The 1930s isn't the 1920s anymore, the era of the warlords have ended and there -wasn't- more than Chinese government (unless you count the japanese established ones) after 1927 with the success of the northern expedition. There was only one government you could negotiate with if you wanted a peace.
Chiang's control was somewhat shaky, though--besides the Communists, there was a warlord rebellion as late as 1936. This is noteworthy as showing that even warlords could play on anti-Japanese feeling:
"It is noteworthy that the last major warlord revolt against Chiang--that
of the Guangxi Clique of Li Zongren and Bai Chongxi and the Guangdong ruler
Chen Jitang in the summer of 1936--called itself the 'Anti-Japanese
National Salvation Army.' According to Eastland, p. 256, originally Chen
proposed 'rebelling in the name of opposition to the 'illegal
constitution' that had been proclaimed on May 5. The Kwangsi [Guangxi]

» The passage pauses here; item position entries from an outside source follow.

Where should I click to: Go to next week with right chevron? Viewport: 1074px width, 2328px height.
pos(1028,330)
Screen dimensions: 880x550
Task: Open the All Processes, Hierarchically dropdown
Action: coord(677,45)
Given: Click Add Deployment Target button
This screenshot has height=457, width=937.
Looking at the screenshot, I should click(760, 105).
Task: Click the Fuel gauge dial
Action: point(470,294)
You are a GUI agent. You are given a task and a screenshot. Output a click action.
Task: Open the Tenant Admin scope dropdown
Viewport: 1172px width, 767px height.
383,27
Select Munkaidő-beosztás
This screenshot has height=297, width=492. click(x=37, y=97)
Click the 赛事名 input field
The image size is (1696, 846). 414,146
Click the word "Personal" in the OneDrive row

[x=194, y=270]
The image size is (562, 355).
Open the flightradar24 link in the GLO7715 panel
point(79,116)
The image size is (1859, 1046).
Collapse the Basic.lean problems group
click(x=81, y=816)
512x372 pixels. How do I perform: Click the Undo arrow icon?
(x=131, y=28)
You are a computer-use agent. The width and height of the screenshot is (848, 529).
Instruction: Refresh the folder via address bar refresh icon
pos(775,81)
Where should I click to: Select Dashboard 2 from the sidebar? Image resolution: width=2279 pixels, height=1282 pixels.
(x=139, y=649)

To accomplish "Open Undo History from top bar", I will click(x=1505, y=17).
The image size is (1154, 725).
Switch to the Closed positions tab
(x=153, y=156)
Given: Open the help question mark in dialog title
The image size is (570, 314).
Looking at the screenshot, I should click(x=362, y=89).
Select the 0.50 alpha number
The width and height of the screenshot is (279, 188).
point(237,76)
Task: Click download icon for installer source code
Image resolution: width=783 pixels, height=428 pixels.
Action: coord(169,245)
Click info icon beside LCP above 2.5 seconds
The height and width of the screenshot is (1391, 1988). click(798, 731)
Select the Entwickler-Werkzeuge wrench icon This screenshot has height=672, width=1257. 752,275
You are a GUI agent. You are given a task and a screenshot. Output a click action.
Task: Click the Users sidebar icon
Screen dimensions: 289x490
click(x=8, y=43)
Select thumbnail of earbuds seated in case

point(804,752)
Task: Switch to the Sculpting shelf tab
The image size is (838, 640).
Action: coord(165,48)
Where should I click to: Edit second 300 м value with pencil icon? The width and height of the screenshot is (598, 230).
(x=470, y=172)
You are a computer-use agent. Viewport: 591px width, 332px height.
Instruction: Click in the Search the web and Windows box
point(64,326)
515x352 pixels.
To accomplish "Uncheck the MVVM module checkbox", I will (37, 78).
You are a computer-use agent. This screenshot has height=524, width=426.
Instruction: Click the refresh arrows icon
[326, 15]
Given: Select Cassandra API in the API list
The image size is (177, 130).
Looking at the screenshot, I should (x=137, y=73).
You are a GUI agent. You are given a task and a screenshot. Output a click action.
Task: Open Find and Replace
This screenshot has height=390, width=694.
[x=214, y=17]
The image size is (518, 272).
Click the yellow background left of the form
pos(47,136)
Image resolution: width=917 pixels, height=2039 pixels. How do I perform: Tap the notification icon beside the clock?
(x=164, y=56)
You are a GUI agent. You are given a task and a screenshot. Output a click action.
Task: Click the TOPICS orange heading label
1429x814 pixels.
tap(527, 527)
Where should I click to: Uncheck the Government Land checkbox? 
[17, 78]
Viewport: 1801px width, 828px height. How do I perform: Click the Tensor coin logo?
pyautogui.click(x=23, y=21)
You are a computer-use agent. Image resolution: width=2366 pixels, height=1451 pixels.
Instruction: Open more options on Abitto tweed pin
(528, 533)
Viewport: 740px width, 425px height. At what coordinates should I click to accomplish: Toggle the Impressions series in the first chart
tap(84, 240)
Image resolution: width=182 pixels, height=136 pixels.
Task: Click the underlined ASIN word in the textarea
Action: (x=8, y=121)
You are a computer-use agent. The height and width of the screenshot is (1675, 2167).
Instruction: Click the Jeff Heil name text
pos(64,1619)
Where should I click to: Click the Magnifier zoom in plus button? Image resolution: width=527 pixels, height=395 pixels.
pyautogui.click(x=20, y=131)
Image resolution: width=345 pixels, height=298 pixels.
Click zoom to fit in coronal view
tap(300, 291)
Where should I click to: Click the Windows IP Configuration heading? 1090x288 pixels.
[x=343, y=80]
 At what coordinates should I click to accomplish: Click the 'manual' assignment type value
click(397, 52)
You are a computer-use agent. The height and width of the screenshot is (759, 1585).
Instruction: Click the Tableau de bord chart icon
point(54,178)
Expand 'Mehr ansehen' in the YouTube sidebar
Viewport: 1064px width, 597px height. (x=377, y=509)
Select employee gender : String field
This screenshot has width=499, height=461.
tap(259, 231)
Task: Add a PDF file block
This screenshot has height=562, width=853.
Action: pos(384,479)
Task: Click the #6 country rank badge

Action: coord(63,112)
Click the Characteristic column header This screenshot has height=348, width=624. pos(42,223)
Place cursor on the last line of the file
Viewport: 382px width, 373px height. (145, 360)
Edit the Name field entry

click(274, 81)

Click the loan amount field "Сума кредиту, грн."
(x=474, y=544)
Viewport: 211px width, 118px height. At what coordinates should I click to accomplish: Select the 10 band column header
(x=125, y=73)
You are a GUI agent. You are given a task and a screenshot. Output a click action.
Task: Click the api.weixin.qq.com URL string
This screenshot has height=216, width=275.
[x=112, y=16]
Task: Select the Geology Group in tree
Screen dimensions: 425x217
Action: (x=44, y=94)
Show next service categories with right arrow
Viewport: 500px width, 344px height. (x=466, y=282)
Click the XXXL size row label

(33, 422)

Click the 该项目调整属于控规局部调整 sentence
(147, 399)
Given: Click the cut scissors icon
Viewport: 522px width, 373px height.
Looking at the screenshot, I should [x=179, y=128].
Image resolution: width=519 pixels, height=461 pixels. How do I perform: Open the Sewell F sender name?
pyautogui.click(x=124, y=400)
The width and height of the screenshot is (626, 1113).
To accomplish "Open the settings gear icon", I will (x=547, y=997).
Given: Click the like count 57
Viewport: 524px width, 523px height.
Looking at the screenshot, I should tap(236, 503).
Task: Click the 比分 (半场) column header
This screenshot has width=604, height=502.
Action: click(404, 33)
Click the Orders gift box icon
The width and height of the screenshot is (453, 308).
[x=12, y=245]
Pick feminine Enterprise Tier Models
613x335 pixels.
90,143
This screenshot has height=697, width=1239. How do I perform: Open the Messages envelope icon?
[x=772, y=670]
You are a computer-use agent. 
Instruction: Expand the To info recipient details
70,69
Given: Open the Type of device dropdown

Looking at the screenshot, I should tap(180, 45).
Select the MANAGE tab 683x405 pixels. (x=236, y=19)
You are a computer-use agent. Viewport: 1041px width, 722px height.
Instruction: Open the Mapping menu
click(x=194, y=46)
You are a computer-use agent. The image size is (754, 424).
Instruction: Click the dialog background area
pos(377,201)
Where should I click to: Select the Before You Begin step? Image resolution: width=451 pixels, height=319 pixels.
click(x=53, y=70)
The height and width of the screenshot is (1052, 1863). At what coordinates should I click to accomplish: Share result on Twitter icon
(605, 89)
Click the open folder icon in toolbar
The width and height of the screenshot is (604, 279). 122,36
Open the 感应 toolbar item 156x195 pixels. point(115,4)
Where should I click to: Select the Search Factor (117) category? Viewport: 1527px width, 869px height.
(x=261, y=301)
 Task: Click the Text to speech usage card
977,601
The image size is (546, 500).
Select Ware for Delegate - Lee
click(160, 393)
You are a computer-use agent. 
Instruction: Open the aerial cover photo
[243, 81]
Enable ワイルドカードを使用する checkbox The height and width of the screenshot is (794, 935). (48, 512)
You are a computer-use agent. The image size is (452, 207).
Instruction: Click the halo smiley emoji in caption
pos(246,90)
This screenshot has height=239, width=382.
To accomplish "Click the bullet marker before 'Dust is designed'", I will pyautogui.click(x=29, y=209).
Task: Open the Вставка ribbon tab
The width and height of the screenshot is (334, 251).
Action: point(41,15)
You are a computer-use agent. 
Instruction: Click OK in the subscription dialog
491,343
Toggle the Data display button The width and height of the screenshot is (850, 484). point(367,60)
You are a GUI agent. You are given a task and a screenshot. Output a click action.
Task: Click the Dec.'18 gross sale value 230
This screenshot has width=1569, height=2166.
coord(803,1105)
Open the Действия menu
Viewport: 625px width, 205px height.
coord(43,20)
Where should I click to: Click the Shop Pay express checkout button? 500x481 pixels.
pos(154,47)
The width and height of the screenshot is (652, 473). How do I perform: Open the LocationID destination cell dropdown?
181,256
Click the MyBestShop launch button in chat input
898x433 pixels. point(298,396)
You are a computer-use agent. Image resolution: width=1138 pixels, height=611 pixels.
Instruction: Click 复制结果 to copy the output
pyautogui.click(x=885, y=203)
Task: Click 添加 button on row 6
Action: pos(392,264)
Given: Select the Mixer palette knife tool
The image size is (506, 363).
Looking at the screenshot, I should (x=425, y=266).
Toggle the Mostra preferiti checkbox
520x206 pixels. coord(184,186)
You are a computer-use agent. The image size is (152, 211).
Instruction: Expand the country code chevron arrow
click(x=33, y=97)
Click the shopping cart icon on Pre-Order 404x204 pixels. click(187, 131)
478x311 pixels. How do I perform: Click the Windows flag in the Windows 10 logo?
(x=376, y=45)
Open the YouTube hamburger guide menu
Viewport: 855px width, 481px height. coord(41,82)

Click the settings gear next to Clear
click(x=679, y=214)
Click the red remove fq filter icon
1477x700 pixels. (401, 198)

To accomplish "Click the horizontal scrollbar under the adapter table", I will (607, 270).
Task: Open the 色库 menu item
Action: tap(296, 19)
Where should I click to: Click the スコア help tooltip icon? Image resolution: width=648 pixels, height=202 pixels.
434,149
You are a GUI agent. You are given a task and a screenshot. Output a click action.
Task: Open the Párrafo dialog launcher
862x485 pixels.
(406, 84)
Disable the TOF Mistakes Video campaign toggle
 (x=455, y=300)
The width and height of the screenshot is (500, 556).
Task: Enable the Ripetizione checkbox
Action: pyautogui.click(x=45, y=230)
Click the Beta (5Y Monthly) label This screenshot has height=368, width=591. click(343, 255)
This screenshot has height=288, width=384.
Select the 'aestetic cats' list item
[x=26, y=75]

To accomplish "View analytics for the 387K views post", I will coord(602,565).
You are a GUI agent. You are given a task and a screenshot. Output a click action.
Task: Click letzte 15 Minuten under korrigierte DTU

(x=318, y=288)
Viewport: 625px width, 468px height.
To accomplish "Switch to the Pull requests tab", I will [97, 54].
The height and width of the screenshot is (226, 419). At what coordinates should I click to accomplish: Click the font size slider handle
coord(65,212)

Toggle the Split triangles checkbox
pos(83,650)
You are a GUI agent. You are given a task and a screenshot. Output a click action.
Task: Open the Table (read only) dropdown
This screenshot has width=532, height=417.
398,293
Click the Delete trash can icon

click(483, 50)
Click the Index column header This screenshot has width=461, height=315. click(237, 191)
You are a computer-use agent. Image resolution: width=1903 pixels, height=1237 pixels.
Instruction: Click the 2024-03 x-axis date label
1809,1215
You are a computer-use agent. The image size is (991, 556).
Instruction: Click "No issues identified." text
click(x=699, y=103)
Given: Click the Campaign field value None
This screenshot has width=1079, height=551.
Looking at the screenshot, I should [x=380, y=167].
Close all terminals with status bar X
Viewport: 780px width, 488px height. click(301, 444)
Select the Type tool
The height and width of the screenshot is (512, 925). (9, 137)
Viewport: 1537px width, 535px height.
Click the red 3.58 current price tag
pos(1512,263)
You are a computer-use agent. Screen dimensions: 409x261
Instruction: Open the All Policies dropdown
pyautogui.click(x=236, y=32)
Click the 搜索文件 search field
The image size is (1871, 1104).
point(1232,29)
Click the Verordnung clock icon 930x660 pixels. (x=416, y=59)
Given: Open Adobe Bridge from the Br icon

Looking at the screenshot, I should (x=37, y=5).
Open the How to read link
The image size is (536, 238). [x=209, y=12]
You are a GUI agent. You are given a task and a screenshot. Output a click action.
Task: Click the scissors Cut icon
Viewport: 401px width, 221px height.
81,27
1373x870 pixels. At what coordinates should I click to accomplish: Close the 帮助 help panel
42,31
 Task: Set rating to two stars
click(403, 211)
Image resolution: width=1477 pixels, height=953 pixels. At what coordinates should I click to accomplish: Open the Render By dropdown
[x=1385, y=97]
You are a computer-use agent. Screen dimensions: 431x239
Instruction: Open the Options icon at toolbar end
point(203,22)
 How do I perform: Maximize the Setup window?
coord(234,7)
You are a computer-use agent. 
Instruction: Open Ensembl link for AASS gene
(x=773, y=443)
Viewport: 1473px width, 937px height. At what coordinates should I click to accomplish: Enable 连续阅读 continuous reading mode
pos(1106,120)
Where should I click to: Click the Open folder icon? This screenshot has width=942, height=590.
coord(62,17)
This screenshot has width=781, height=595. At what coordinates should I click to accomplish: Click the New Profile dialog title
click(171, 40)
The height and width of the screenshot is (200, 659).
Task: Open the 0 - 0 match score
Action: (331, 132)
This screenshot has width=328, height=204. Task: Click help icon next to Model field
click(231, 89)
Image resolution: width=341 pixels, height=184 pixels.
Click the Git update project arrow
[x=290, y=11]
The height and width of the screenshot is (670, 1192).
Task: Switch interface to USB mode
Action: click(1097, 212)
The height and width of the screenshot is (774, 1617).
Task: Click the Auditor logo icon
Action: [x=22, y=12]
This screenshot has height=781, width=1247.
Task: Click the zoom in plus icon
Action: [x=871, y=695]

leaders laughed off this suggestion, however, recognizing that the draft
constitution was anything but a visceral popular issue. Finally, they hit
on the solution. As Huang Hsu-ch'u [Huang Xuchu] recalls, 'But what
purpose should we proclaim? To win the people's sympathy and still
proclaim righteousness, nothing surpassed 'resistance to Japan.'' The
Southwest would, in other words, join forces with the potentially powerful
national salvation movement." Most likely what really worried the
Southwest warlords was that Chiang, by first suppressing the Fujian
rebelllion
http://en.wikipedia.org/wiki/Fujian_People's_Government and then
driving the Communists out of the provinces just north and west of
Guangdong and Guangxi--and keeping his army in those provinces even after
the Communists had escaped to the North during the Long March--was
tightening his control and threatenimg Guangxi and Guangdong's autonomy.
The cruelest blow came when Guizhou, under pressure from Nanking, diverted
the opium trade from Guangxi (Eastland, p. 253). But however cynical the
'anti-Japanese' justification of the rebellion, the fact that its leaders
did make that their banner proved how popular the slogan of resistance to
Japan was..."
http://groups.google.com/group/soc.history.what-if/msg/17db796260af7299
In other words, yes, Chiang was at least nominally recognized as leader of China by all factions by 1937, but he could not therefore make any peace he and the Japanese wanted. His enemies were waiting to jump on him for anything that looked like a sellout.